Please see the response to the previous question.

b. Chief Information Security Officer (CISO)

No

i. If yes, which role does the CISO report into?

Please see the response to the previous question.

c. Head of Information Security (Hd InfoSec)

No

i. If yes, which role does the Hd InfoSec report into?

Please see the response to the previous question.

9. Who within your organisation who is accountable for undertaking information / cyber security risk assessments (i.e. Chief Information Security Officer, Head of Information Security, Head of Information Technology)?

The Head of Digital Transformation & Business Support.

10. Who within the authority is responsible for undertaking information / cyber security risk assessments (i.e. Chief Information Security Officer, Head of Information Security, Head of Information Technology)?

Information and cyber security risk assessments are undertaken by relevant services, with the support of the Data Protection and Cyber Security Team.

11. How many people within the organisation are responsible for undertaking information / cyber security risk assessments?

Information and cyber security risk assessments are undertaken by relevant services, with the support of the Data Protection and Cyber Security Team.

12. Does the person(s) responsible for undertaking information / cyber security risk assessment:

a. Have any formal training in this regard?

There is no single post responsible for undertaking information and cyber security risk assessments, therefore we do not hold this information.

i. If so, what was it?

Please see the response to the previous question.

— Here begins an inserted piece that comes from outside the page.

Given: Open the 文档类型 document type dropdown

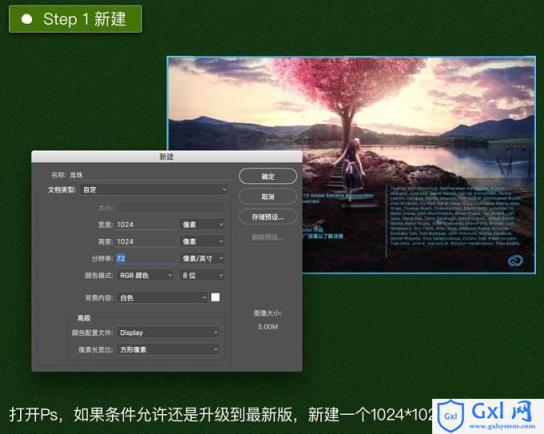Looking at the screenshot, I should pyautogui.click(x=155, y=189).
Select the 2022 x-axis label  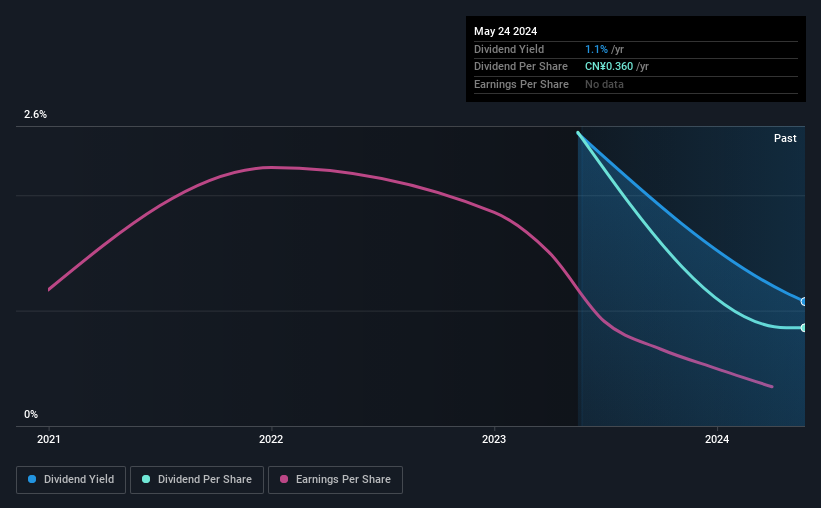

b. Have any industry qualifications/certification in this regard?

There is no single post responsible for undertaking information and cyber security risk assessments, therefore we do not hold this information.

i. If so, what are they?

Please see the response to the previous question.

13. How many people (permanent and contractors) currently work for the authority?

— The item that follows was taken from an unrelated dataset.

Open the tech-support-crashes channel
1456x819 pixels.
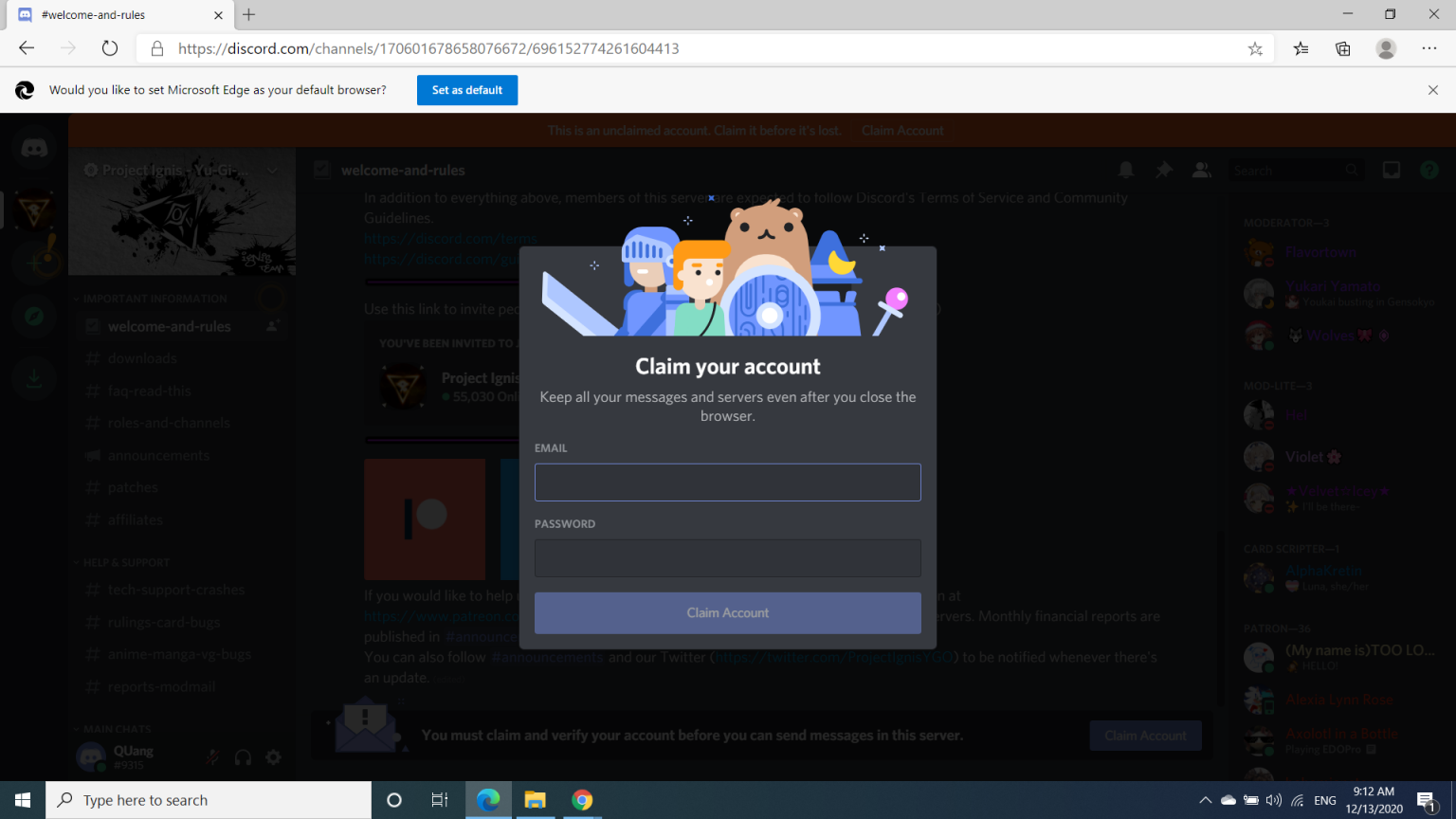pos(176,590)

This information is published on the council’s website and is available from the hyperlink below.

HR Dashboard

14. How many people (permanent and contractors) currently work for the authority in information technology roles?

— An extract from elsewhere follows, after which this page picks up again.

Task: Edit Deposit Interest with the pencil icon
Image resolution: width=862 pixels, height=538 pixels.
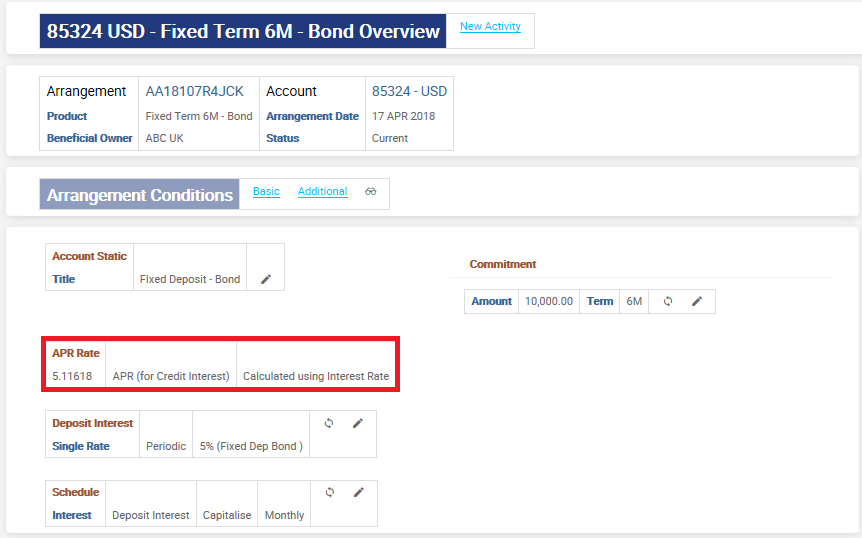Action: 358,423
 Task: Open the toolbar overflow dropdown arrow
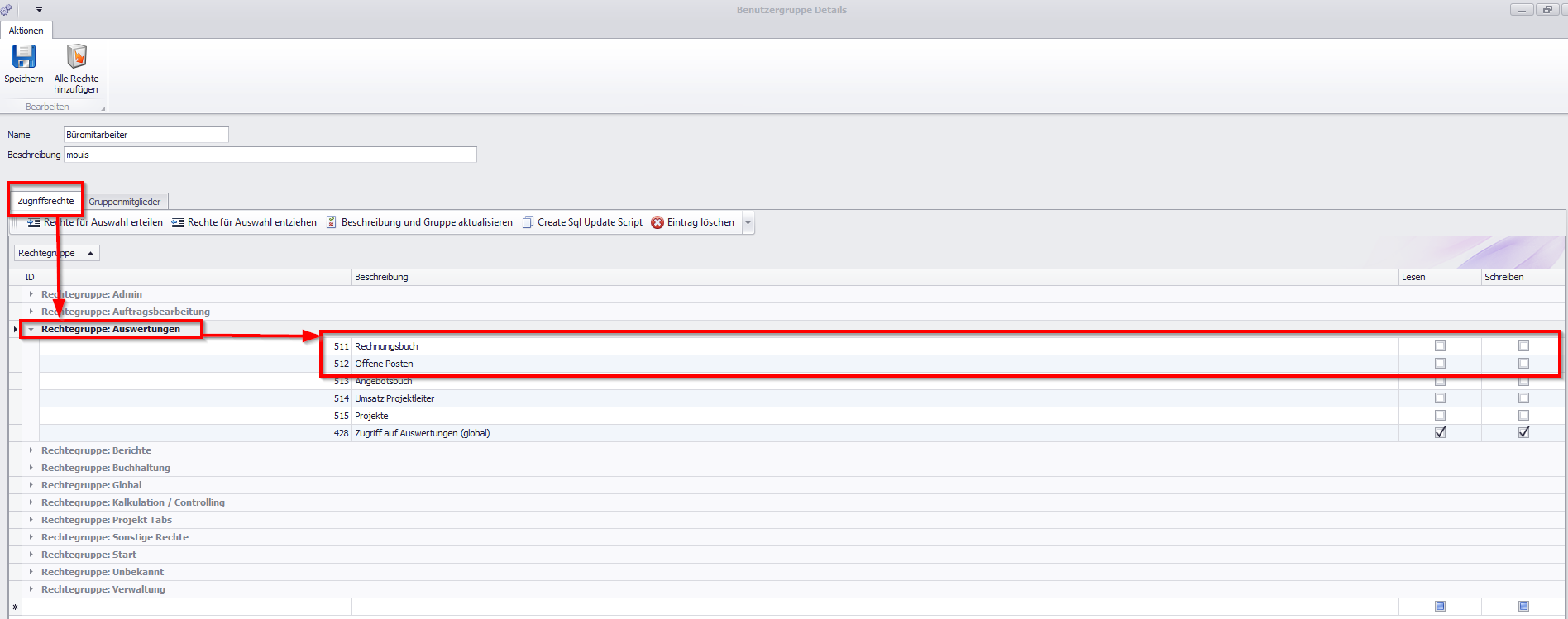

Devon County Council does not categorise a role as a technology role and therefore this information is not held. In the interest of providing you with advice and assistance, if you were able to refine your request, we would be able to provide you with details of the number of people that work in the council’s ICT Commissioning and or ICT delivery team (Scomis).

15. How many people (permanent and contractors) currently work for the authority in information / cyber security roles?

We confirm that information is held which meets the scope of this request. However, it is considered that the disclosure of this information may have the potential to place the council at increased risk of targeted cyber-crime and as such, is exempt from disclosure under Section 31 (1) of the Freedom of Information Act.

Freedom of Information Act – Section 31(1)

The application of this exemption requires a prejudice test and as attacks on IT systems are criminal offences, disclosure might prejudice the prevention of crime by facilitating the possibility of an offence being carried out by encouraging malicious actors. Section 31 is a qualified exemption which means we are obliged to carry out a public interest test. There is a very strong public interest in the effectiveness of law enforcement and the prevention of crime and although we recognise the need for openness and transparency because this increases public trust and engagement, this has to be weighed against a very strong public interest in safeguarding the security of Council IT networks and systems. It is not in the interests of a public authority to provide information in relation to controls used to mitigate against cyber-crime as this may assist in the deduction of how successful the organisation is in defending/detecting these attacks and incurring this risk can be deemed not in the public interest. Section 31 of the Freedom of Information Act 2000 states that there is a very strong public interest in protecting the law enforcement capabilities of public authorities so on balance we consider the application of the exemption to be justified.